• [Extracted records]:
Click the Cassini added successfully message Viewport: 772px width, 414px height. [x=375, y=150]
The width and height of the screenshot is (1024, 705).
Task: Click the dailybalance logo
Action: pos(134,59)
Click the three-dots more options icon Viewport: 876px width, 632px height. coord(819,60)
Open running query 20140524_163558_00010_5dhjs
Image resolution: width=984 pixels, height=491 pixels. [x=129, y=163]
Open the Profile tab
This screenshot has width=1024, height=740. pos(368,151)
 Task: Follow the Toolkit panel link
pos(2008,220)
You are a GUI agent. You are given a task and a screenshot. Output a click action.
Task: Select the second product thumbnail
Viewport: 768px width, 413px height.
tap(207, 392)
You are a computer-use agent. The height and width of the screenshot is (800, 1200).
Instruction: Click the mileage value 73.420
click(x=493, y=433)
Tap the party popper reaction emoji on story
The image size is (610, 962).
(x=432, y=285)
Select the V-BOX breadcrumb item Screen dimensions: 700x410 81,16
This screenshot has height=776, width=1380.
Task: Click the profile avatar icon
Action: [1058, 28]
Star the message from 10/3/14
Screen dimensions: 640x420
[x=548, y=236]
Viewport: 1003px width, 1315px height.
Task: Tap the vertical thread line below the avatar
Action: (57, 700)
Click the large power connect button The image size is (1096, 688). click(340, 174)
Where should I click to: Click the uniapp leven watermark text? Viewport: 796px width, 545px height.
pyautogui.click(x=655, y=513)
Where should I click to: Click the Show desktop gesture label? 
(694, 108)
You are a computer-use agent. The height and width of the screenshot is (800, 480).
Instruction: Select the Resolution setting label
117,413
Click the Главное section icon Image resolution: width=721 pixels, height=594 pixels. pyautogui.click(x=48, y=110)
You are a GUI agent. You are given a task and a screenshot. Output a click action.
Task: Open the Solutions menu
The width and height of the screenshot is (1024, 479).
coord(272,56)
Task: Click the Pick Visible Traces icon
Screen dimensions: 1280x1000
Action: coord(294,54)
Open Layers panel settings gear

• [What to do]:
How many lines of the data contain "agent"? Work it out and give only the number.

• [Response to the task]:
4